On the other hand, where the intentional act has resulted in intended injury, even where the injury inflicted is different or more severe than intended, coverage has been denied. [Terito v. McAndrew,246 So. 2d 235 (La. App. 1971); Mac Donald v. United Pacific Insurance Company,311 Pac. 2d 425 (Oregon, 1951); Stout v. Grain Dealers Mutual Insuance Company,307 F. 2d 521 (4 Cir. 1962).]
Some decisions turn on the question of whether the actor intended both the act performed and the exact consequence which followed and under this view if the exact injury which resulted could be said not to have been the one intended, then insurance coverage was upheld.
The more recent cases and, we perceive, the better reasoned cases hold that if the performance of an intentional act causes an injury which may be said to be the natural and probable consequence of such an act, then the injury itself was intentional, even though it was not the injury intended.
Turning to the case at bar, we are not confronted with reconciling an intentional act with an unintended result, as in the case of Smith v. Moran, supra. The correlation between the injury here and the act of firing a pistol at point-blank range is so clear that no uncertainty can be entertained in that respect. The more searching issue centers on whether the initial act itself was intentional. Did James Arrowood intend to fire the pistol? If so, it is beyond any real dispute that the injury to Sandra was intentional.
We accept as valid appellant’s argument that an express acknowledgement of intent from James is not required and that view is supported by the dictum of some decisions. Allstate Insurance Company v. Hisely,
Thus, it becomes a matter of weighing all the facts and circumstances bearing on the incident in its entirety.

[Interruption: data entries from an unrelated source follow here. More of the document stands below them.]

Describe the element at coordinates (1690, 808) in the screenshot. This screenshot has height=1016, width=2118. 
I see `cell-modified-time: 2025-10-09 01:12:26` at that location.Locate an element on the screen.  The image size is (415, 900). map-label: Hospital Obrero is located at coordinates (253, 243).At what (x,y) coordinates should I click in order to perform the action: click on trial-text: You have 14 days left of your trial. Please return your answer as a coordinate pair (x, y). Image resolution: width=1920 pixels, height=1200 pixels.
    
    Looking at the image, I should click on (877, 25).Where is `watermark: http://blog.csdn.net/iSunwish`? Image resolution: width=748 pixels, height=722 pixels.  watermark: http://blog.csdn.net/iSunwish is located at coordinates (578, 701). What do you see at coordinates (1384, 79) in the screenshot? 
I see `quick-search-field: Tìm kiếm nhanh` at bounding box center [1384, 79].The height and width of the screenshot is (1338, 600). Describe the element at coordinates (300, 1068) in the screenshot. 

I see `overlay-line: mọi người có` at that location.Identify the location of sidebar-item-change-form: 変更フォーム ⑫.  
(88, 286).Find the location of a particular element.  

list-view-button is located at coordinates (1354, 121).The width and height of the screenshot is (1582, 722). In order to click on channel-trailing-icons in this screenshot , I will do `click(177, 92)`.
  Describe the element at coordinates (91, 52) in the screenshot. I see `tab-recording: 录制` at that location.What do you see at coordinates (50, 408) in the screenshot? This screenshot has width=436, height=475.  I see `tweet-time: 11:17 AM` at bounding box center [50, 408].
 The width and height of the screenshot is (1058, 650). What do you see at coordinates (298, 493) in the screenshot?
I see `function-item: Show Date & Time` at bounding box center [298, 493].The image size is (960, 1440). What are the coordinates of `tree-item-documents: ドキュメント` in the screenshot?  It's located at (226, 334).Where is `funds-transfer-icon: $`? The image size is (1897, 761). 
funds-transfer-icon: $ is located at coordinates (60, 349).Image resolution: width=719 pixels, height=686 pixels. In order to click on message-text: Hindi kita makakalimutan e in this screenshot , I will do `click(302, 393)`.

Great American Insurance Company v. Ratliff,
Of course, there are circumstances pointing in the other direction. We are mindful of James Arrowood’s testimony that he did not intend to hurt or kill Sandra and appellees argue that there is no evidence that James intended to kill Sandra. As to the latter point, it is of no significance that James may not have intended to kill Sandra, the issue is whether he intended to wound or injure her and the circumstances validating that conclusion have already been listed. Besides, James Arrowood’s testimony is that he has no recollection of any part of the events of the shooting, so how can he say what his intention was at that exact moment if his memory is so lacking?
Of greater counter effect is the testimony of Sandra that James appeared startled and immediately said he was sorry and had not meant to do it. However, the inference to be drawn from these circumstances must yield to the inference to be drawn from those to the contrary and our own view is that the fact itself speaks more loudly than the professed regret. Perhaps James did immediately regret what had occurred, but that cannot erase what so plainly must have been intended at the moment of occurrence. It is pointless for us to try to explain irrational behavior in rational terms.
Without devoting further expression to this issue, it is enough to say that given two opposing interpretations, one accidental, the other intentional, we believe the evidence points convincingly and unerringly away from accidental and towards intentional, so much so, in fact, that the court’s ruling to the contrary we regard as clearly against the evidence.
The decision reached on the first assignment of error renders the second assignment moot.
The case is reversed and remanded with instructions to enter a judgment consistent with this opinion.